● Data untuk Diproses:
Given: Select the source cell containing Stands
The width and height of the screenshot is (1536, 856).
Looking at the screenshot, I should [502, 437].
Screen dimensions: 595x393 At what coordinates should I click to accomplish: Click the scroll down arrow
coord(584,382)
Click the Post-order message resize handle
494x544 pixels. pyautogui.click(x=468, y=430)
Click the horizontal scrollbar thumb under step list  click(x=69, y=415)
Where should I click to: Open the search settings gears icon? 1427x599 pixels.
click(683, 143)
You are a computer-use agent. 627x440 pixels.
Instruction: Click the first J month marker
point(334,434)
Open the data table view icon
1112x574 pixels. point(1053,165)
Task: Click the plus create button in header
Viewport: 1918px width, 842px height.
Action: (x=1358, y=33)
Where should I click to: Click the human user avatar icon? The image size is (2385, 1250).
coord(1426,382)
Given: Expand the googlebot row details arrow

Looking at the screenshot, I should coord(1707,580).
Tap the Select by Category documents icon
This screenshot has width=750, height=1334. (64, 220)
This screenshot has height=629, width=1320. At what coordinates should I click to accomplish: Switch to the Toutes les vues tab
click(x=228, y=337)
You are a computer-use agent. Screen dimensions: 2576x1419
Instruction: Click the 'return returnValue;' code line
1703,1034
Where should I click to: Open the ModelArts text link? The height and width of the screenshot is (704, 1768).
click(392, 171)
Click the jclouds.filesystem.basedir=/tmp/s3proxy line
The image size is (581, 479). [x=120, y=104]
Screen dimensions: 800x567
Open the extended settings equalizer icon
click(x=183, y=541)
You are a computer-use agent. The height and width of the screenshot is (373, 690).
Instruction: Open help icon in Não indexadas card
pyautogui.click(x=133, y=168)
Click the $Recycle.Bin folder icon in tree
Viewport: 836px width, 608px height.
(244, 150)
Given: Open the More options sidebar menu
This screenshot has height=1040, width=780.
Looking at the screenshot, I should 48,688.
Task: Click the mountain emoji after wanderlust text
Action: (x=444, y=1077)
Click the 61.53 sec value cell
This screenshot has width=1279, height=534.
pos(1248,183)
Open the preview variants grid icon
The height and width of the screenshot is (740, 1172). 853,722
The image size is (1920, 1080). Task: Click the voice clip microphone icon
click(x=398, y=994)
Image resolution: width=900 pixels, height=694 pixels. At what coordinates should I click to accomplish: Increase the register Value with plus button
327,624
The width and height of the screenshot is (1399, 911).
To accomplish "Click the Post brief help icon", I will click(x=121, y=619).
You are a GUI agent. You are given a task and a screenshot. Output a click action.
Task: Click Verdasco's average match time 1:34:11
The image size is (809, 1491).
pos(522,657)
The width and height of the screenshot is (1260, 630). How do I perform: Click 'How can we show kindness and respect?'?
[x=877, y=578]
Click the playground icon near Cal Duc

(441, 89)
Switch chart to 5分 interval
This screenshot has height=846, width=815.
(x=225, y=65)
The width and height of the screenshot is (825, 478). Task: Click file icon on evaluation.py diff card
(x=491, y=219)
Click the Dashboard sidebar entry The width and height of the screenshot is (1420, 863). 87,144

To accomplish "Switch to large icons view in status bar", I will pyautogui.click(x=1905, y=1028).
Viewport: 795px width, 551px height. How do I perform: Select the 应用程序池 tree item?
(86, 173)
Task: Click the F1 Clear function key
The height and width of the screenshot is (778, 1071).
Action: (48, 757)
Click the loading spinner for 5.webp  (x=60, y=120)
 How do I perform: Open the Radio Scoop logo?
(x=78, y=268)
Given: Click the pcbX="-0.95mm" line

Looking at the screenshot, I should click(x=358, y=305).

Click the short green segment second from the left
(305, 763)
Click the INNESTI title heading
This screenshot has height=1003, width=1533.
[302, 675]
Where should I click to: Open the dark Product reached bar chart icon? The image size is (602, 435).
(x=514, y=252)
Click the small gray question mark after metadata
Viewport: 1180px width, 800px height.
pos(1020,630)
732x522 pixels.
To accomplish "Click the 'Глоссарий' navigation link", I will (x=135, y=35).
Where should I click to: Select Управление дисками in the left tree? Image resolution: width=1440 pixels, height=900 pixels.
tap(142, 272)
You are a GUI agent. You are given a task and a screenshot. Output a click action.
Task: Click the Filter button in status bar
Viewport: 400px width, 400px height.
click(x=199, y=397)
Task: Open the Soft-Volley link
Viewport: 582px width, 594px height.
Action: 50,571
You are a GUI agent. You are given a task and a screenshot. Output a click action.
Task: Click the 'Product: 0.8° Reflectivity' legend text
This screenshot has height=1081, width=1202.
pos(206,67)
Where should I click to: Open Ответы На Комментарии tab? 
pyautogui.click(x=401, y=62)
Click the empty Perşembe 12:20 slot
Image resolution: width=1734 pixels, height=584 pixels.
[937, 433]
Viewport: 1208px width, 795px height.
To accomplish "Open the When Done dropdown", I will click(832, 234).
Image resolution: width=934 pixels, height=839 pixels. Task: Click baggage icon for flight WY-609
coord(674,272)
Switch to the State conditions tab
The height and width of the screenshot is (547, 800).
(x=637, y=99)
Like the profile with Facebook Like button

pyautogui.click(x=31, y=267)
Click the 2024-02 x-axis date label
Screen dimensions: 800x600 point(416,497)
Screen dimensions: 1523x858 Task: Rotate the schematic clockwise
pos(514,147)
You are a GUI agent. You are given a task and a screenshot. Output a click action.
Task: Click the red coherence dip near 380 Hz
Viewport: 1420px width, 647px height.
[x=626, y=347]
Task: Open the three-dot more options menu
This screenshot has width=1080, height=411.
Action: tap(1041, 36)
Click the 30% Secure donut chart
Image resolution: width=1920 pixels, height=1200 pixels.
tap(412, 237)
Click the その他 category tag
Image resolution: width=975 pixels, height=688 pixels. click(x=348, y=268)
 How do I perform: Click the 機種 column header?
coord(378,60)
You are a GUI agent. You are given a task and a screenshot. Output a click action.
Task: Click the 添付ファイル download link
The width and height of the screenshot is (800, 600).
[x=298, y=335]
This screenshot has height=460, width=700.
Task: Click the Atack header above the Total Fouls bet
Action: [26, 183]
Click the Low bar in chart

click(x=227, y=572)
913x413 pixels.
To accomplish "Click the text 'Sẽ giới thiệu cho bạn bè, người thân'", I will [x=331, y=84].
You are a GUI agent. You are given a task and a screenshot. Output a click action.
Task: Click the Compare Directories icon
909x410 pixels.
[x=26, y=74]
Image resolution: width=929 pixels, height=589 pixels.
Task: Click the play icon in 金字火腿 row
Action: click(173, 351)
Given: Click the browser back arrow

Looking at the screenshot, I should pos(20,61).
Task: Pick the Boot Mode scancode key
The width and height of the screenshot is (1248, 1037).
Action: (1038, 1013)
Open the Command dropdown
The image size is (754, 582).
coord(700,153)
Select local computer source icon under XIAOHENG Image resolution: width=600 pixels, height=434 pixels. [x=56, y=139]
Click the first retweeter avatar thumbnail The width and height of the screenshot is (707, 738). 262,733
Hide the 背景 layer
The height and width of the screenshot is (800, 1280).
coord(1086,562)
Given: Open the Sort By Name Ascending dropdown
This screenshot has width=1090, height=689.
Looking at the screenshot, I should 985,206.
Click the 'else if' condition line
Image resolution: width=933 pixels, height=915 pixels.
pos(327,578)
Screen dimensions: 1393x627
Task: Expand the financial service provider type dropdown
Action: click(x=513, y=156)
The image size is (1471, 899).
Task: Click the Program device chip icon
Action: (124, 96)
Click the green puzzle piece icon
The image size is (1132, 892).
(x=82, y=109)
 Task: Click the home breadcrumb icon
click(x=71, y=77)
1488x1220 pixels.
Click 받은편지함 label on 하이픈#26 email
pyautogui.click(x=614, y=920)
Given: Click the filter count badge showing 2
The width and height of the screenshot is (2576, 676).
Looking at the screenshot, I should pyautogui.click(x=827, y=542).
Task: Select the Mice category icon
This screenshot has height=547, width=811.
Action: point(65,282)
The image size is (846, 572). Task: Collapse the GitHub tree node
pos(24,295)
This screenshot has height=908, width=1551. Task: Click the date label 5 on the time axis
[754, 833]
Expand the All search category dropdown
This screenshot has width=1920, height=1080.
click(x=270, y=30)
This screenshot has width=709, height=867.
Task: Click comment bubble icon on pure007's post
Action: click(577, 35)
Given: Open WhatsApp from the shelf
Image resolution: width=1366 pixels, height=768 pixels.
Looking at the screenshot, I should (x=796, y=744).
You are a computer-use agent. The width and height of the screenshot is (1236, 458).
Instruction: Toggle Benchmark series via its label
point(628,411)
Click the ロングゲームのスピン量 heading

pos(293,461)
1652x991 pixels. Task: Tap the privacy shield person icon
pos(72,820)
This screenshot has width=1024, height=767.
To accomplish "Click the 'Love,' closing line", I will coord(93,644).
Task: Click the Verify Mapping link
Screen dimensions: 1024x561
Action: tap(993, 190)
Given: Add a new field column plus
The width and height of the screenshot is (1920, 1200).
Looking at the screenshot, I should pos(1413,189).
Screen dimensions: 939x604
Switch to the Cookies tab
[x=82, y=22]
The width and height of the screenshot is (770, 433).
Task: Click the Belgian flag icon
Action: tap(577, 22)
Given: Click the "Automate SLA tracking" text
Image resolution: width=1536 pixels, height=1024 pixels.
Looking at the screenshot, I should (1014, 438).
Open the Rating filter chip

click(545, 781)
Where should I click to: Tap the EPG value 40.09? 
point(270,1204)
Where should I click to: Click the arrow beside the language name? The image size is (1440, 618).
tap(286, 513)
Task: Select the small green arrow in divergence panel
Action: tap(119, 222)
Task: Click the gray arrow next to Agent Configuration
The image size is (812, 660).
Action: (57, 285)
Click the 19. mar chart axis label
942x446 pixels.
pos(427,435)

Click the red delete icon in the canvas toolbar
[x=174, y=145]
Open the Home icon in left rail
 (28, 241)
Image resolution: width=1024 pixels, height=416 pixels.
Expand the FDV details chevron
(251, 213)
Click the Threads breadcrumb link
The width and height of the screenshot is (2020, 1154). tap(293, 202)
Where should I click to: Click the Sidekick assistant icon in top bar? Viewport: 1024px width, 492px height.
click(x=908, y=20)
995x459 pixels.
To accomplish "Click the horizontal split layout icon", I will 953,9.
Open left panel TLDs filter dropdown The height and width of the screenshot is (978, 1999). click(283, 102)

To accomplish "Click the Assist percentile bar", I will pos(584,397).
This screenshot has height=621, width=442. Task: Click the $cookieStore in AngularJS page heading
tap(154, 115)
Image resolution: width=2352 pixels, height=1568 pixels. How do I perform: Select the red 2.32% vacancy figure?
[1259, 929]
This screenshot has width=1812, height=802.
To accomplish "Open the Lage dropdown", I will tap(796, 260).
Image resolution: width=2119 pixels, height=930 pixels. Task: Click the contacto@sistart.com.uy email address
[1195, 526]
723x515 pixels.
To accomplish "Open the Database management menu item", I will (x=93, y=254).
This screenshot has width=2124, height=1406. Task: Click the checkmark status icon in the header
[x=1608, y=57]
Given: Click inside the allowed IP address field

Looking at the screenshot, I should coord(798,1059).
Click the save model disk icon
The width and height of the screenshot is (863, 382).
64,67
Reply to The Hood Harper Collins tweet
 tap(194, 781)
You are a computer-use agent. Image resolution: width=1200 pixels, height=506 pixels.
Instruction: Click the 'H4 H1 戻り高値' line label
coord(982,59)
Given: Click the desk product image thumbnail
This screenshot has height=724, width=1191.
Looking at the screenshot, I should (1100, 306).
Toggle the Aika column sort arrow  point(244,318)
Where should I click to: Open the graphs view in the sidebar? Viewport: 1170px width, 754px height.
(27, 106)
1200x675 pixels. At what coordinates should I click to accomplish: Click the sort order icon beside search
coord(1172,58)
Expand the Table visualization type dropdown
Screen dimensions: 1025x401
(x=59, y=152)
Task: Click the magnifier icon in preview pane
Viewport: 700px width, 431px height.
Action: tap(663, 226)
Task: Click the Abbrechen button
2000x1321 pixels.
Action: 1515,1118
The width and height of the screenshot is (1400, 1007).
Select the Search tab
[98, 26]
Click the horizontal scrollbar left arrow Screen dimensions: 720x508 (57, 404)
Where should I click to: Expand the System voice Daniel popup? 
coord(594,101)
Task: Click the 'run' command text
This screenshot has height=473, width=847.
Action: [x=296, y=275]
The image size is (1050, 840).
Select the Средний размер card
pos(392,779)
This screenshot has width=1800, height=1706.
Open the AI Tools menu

● Instruksi Anda:
Tuliskan kembali tanpa perubahan baris-baris entri di atas, mulai dari baris pertama entri sampai dengan baris yang memuat "click(x=183, y=541)", termasuk baris itu sendiri.

● Hasil Tugas Ini:
Given: Select the source cell containing Stands
The width and height of the screenshot is (1536, 856).
Looking at the screenshot, I should [502, 437].
Screen dimensions: 595x393 At what coordinates should I click to accomplish: Click the scroll down arrow
coord(584,382)
Click the Post-order message resize handle
494x544 pixels. pyautogui.click(x=468, y=430)
Click the horizontal scrollbar thumb under step list  click(x=69, y=415)
Where should I click to: Open the search settings gears icon? 1427x599 pixels.
click(683, 143)
You are a computer-use agent. 627x440 pixels.
Instruction: Click the first J month marker
point(334,434)
Open the data table view icon
1112x574 pixels. point(1053,165)
Task: Click the plus create button in header
Viewport: 1918px width, 842px height.
Action: (x=1358, y=33)
Where should I click to: Click the human user avatar icon? The image size is (2385, 1250).
coord(1426,382)
Given: Expand the googlebot row details arrow

Looking at the screenshot, I should coord(1707,580).
Tap the Select by Category documents icon
This screenshot has width=750, height=1334. (64, 220)
This screenshot has height=629, width=1320. At what coordinates should I click to accomplish: Switch to the Toutes les vues tab
click(x=228, y=337)
You are a computer-use agent. Screen dimensions: 2576x1419
Instruction: Click the 'return returnValue;' code line
1703,1034
Where should I click to: Open the ModelArts text link? The height and width of the screenshot is (704, 1768).
click(392, 171)
Click the jclouds.filesystem.basedir=/tmp/s3proxy line
The image size is (581, 479). [x=120, y=104]
Screen dimensions: 800x567
Open the extended settings equalizer icon
click(x=183, y=541)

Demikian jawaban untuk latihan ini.